Malaysia's Employees Provident Fund, Kuala Lumpur, said Saturday that more than a third of the national defined contribution system's more than 14 million participants has taken advantage of the EPF's latest hardship withdrawal facility, applying to take out a combined 40.1 billion ringgit ($9.5 billion) in retirement savings.
The fourth special withdrawal facility offered to participants over the two years since the COVID-19 pandemic first hammered Malaysia's economy will bring the combined leakage from the 1.01 trillion ringgit fund to more than 140 billion ringgit, or 14% of the current total.
An EPF news release said 5.3 million participants applied for hardship withdrawals over the two weeks since the latest facility first opened April 1. The program will close to further withdrawals April 30.
The news release said 44% of the 11.95 million EPF participants eligible to make withdrawals under the new facility did so.

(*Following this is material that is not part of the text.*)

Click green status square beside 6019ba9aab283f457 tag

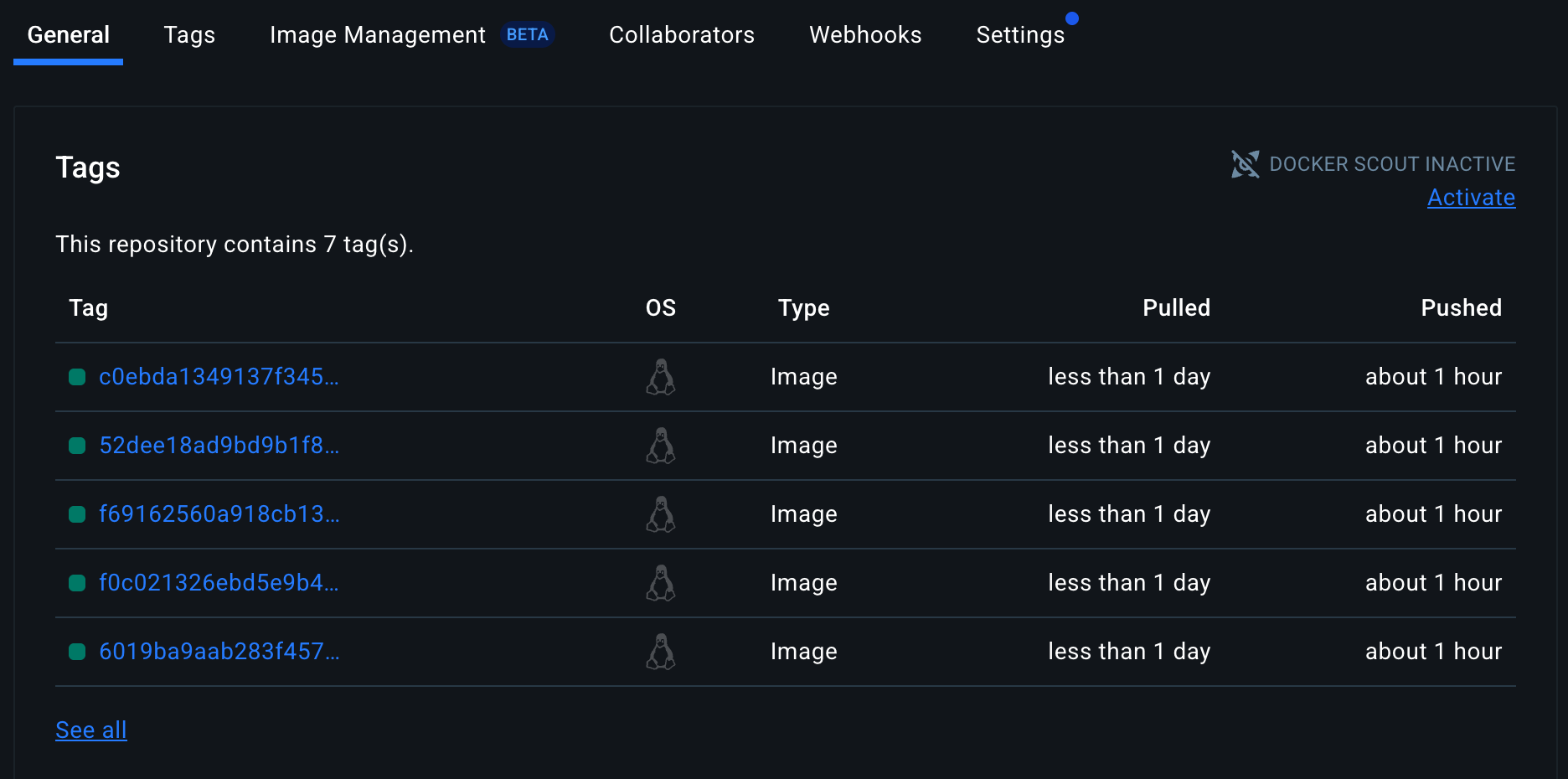tap(77, 652)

Earlier this year, EPF executives, who had previously accommodated government calls to allow Malaysians facing economic hardship to tap their retirement savings, became more public in expressing concerns that continued withdrawals could be setting the stage for a retirement crisis.
In November 2021, an EPF news release warned that in the wake of more than 100 billion ringgit in early disbursements since March 2020, a majority of EPF participants had too little remaining in their EPF accounts to avoid poverty in retirement.

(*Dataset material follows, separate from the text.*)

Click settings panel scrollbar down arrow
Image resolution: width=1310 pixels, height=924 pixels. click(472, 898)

That news release highlighted the hit to Malaysia's politically powerful Bumiputera Muslim majority, noting that "4.4 million or 54% (of) Bumiputera members now have less than 10,000 ringgit, and 2 million or 25% have less than 1,000 ringgit."
Even so, on March 16, Malaysia's prime minister, Ismail Sabri bin Yaakob, suggested that the needs of Malaysians to save up for retirement had to be balanced with the "needs of the day."

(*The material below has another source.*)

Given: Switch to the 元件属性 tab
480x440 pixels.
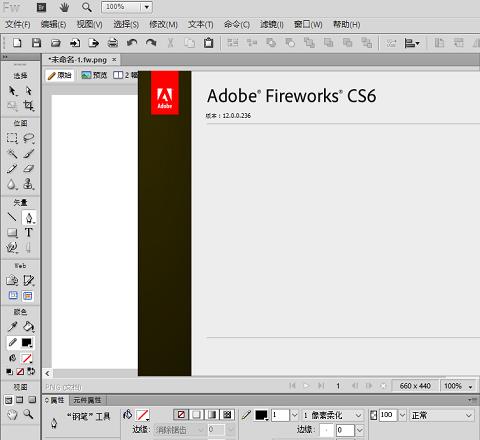Looking at the screenshot, I should [x=87, y=400].
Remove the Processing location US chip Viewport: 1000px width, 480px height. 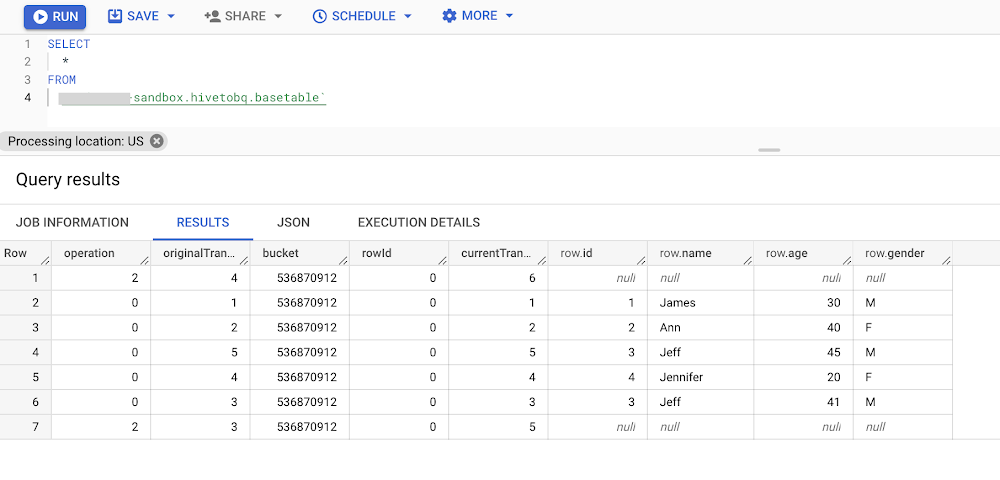coord(156,141)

An EPF spokeswoman Monday said there was no update to share at present on what the coming 40.1 billion ringgit withdrawal would mean for the account balances of the fund's Bumiputera participants.
But Saturday's news release noted that for the latest round of withdrawals, Bumiputera Malays "made up the bulk of applications by race at 63%," followed by Chinese-Malaysians at 12%, and Indian-Malaysians at 7%. The remaining 18% were mostly Bumputeras from the country's states of Sabah and Sarawak on the island of Borneo, a more religiously mixed population compared with that of peninsular Malaysia.
The latest news release closed with a call on participants "to consider their long-term income security and only withdraw their savings if it is absolutely necessary, and utilize the money wisely and for appropriate purposes."
Even so, feedback from participants showed that roughly a fifth of withdrawals, or 8 billion ringgit, went to "other purposes such as paying for children's education, non-essential expenditure, and investment."